During his asylum hearing, Angel-Osorio further alleged that, since 1999, three of his family’s business associates, including his uncle, have been kidnaped and ransomed by the FARC. His wife and son, however, have remained in Colombia without incident. While his father has received threats from the FARC, he has not been harmed.

In an oral decision, the IJ found that Angel-Osorio was credible but, nonetheless, did not establish eligibility for asylum. Specifically, the IJ could not find that the FARC’s demand for war tax related to his political activities or any other protected ground. Even if Angel-Osorio was targeted for his political activities, the IJ concluded that the harassment against him did not amount to past persecution nor did it establish a well-founded fear of future persecutions.

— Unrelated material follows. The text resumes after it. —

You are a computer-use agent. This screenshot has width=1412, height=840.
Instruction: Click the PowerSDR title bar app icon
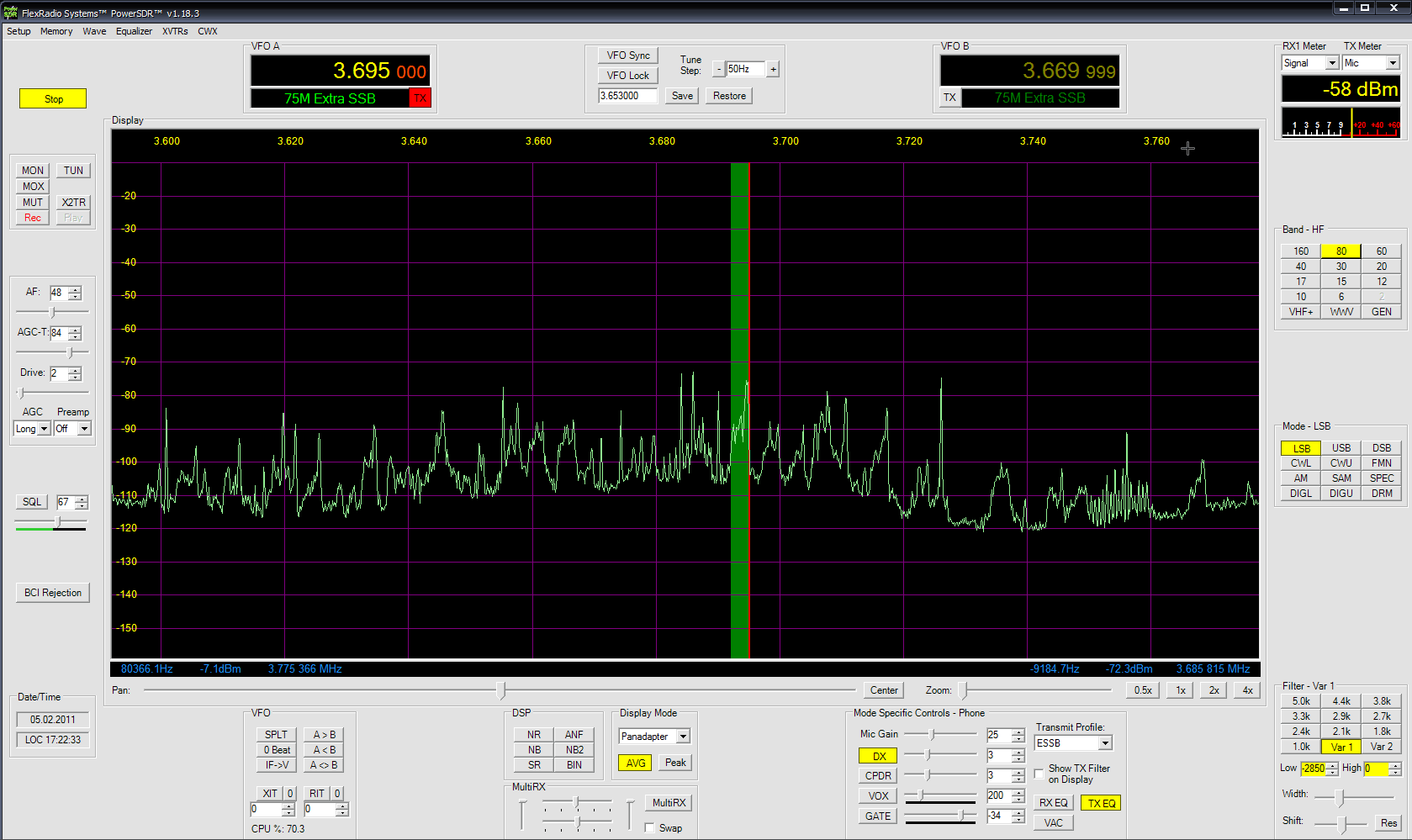(x=10, y=13)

Angel-Osorio appealed to the BIA, arguing that, since his life was threatened numerous times by the FARC, the IJ erred by finding that he failed to establish past persecution. He argued that he was targeted because: (1) the FARC saw him as a collaborator with the government; (2) he was a member of a political party adverse to the guerrillas; and (3) he refused to pay the war tax. He further contended that, because he established past persecution, he was entitled to a presumption of future persecution, which the government failed to rebut. Without opinion, the BIA affirmed the IJ’s decision. In his petition, Angel-Osorio argues that the BIA committed error by not finding that the threats and harassment he endured fell within the level of persecution required by the Immigration and Nationality Code.

*898 II. DISCUSSION

A. Standard of Review

We only review the BIA’s decision, “except to the extent that it expressly adopts the IJ’s opinion.” Al Najjar v. Ashcroft, 257 F.3d 1262, 1284 (11th Cir. 2001). “Insofar as the [BIA] adopts the IJ’s reasoning, we will review the IJ’s decision as well.” Id. In this case, because the BIA expressly adopted the IJ’s decision, we will review the IJ’s decision as if it were the BIA’s. See id. To the extent that the IJ’s decision was based on a legal determination, review is de novo. Mohammed v. Ashcroft, 261 F.3d 1244, 1247-48 (11th Cir.2001). The IJ’s factual determinations, however, are reviewed “under the highly deferential substantial evidence test,” which requires us to “view the record in the light most favorable to the [IJ]’s decision and draw all reasonable inferences in favor of that decision.” Adefemi v. Ashcroft, 386 F.3d 1022, 1026-27 (11th Cir.2004)(en banc), cert. denied, -— U.S. -, 125 S.Ct. 2245, 161 L.Ed.2d 1063 (2005). We “must affirm the [IJ]’s decision if it is ‘supported by reasonable, substantial, and probative evidence on the record considered as a whole.” ’ Al Najjar, 257 F.3d at 1284 (quoting Lorisme v. INS, 129 F.3d 1441, 1444-45 (11th Cir.1997)).